* [Aim]
Put every line of the material below into a numbered list, skipping blank lines and leaving the pictures out.

* [Raw records]
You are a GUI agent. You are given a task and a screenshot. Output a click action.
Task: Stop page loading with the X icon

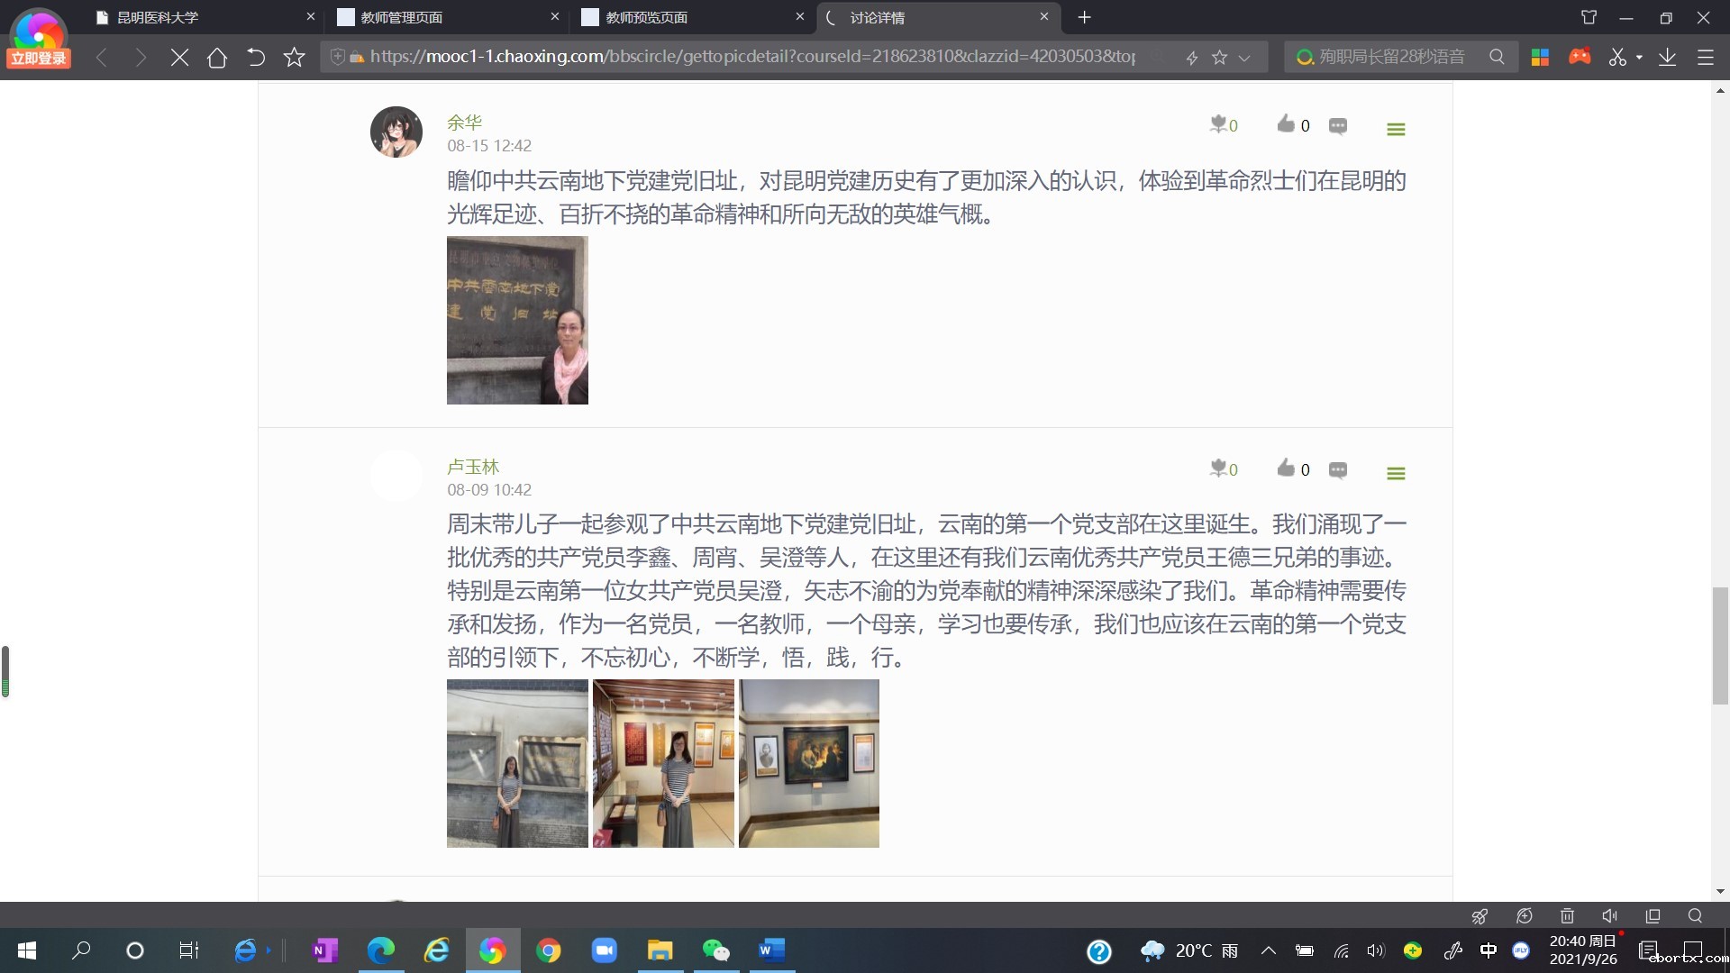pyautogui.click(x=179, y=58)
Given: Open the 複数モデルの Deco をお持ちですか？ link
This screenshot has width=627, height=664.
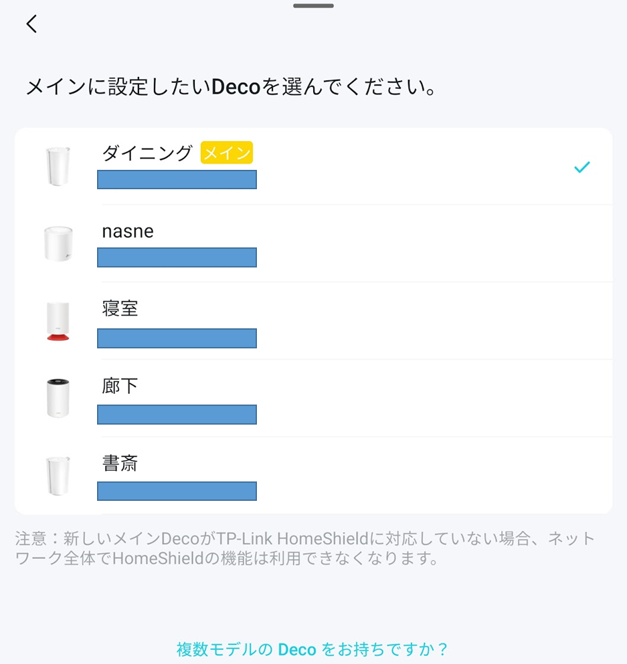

* [Solution to this task]
1. You are a GUI agent. You are given a task and a screenshot. Output a click action.
2. Task: Stop page loading with the X icon
3. pyautogui.click(x=179, y=58)
4. Given: Open the 複数モデルの Deco をお持ちですか？ link
5. This screenshot has width=627, height=664.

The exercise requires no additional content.